• _EXERCISE DETAILS_: Output only the stretch of the listing that starts at the line containing "Switch to the Dashboard tab" and ends at the line containing "This screenshot has width=1568, height=636.", reproduced exactly with both ends.

[DATA FOR THIS TASK — start]

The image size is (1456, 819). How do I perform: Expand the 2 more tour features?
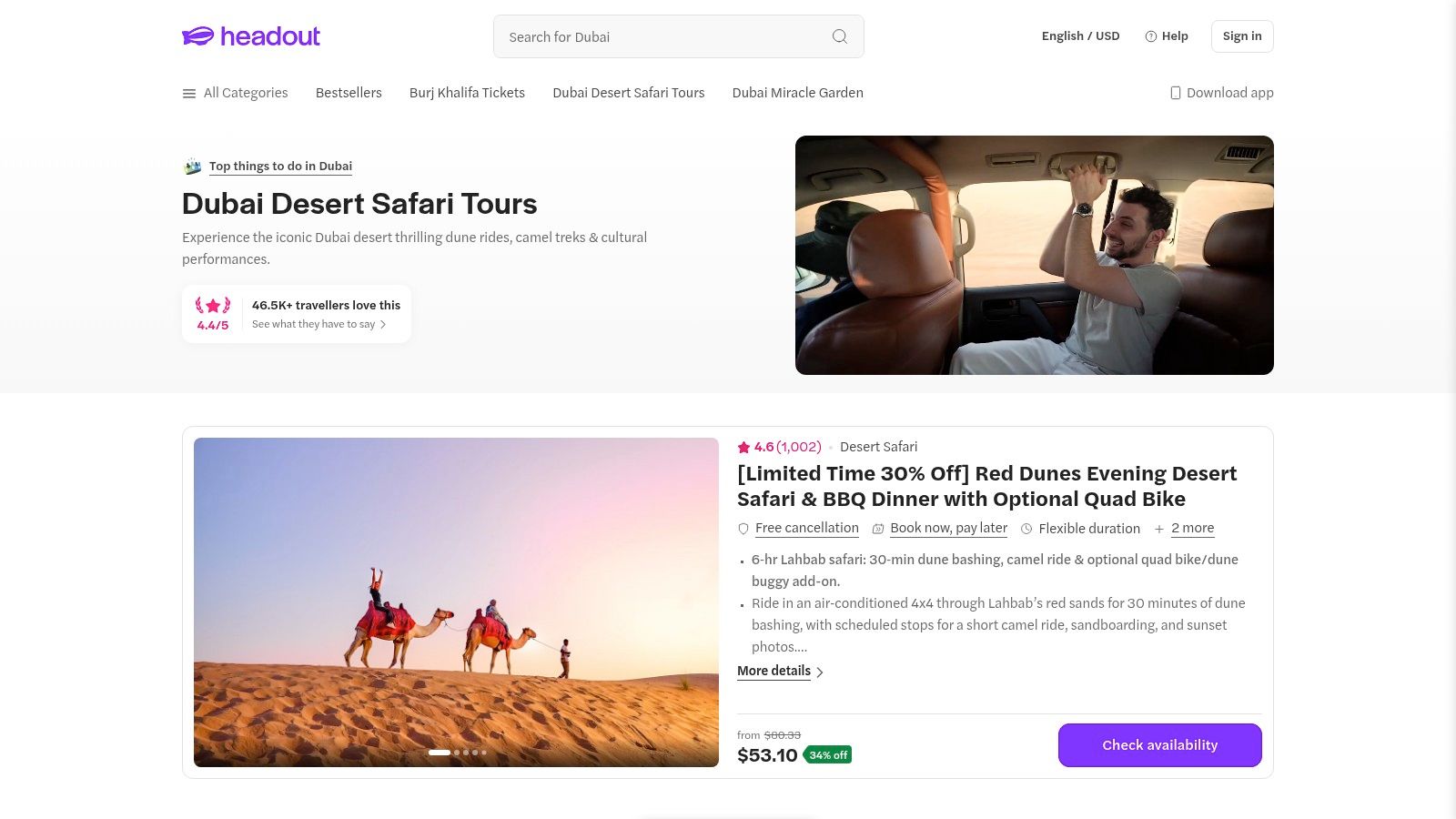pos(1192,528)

[DATA FOR THIS TASK — finish]
[DATA FOR THIS TASK — start]

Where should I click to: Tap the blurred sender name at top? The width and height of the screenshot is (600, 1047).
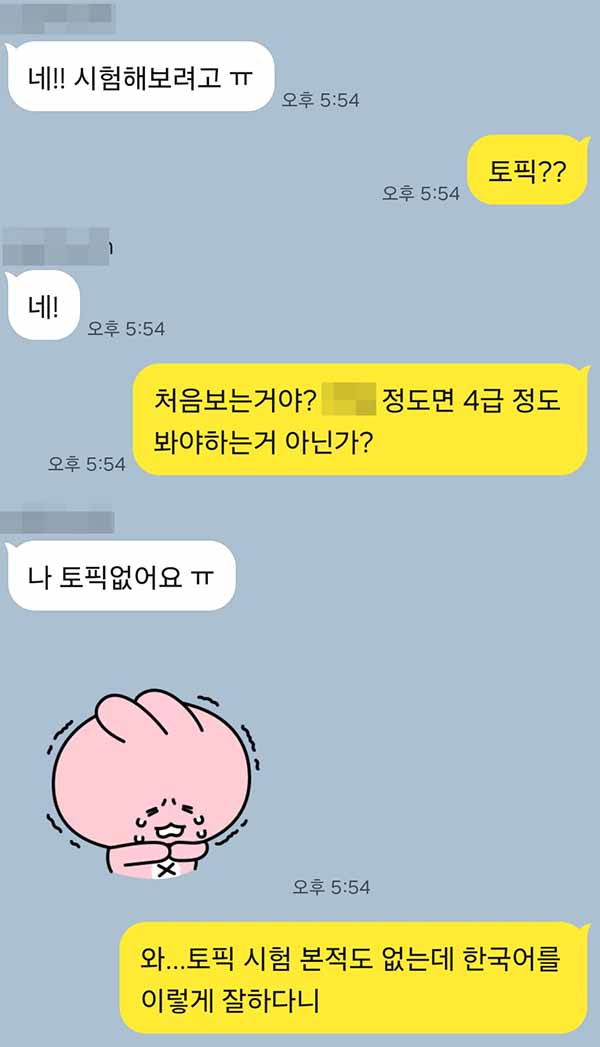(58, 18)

[DATA FOR THIS TASK — finish]
[DATA FOR THIS TASK — start]

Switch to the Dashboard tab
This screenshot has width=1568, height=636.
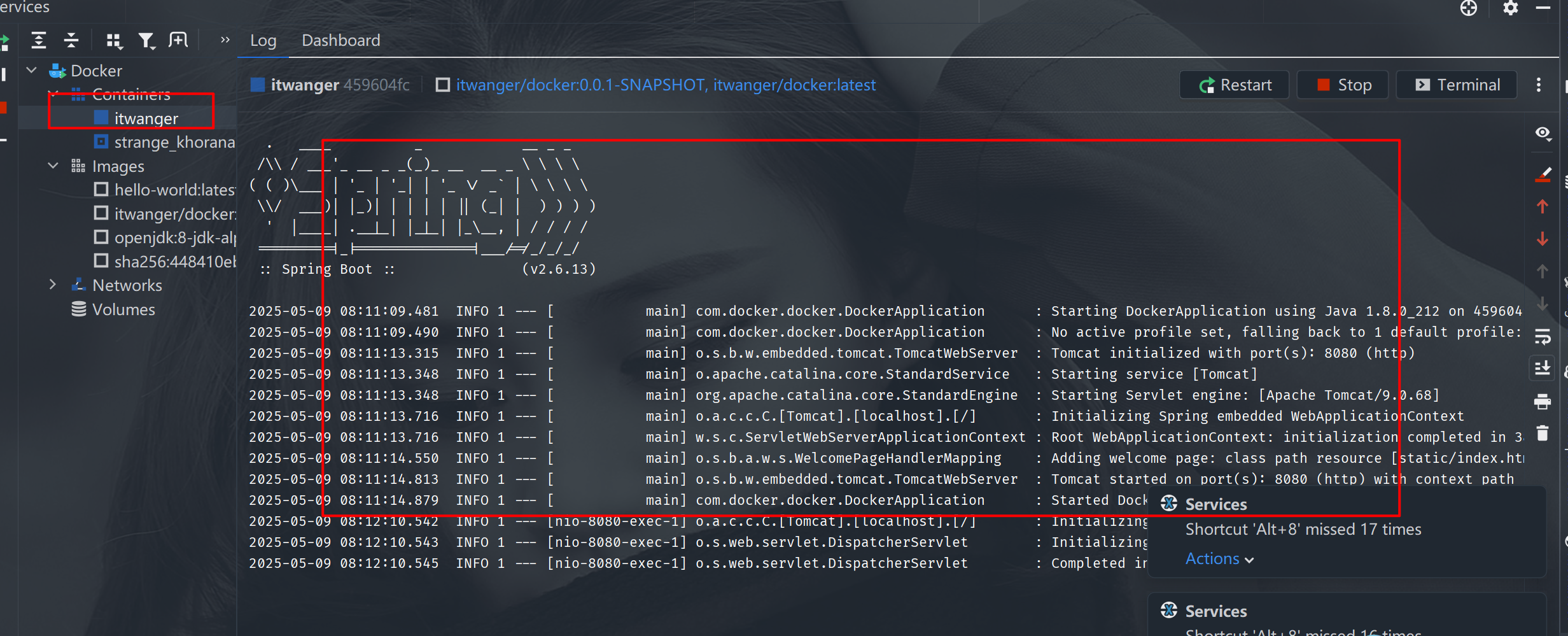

[DATA FOR THIS TASK — finish]

• _WRITTEN SOLUTION_:
Switch to the Dashboard tab
This screenshot has width=1568, height=636.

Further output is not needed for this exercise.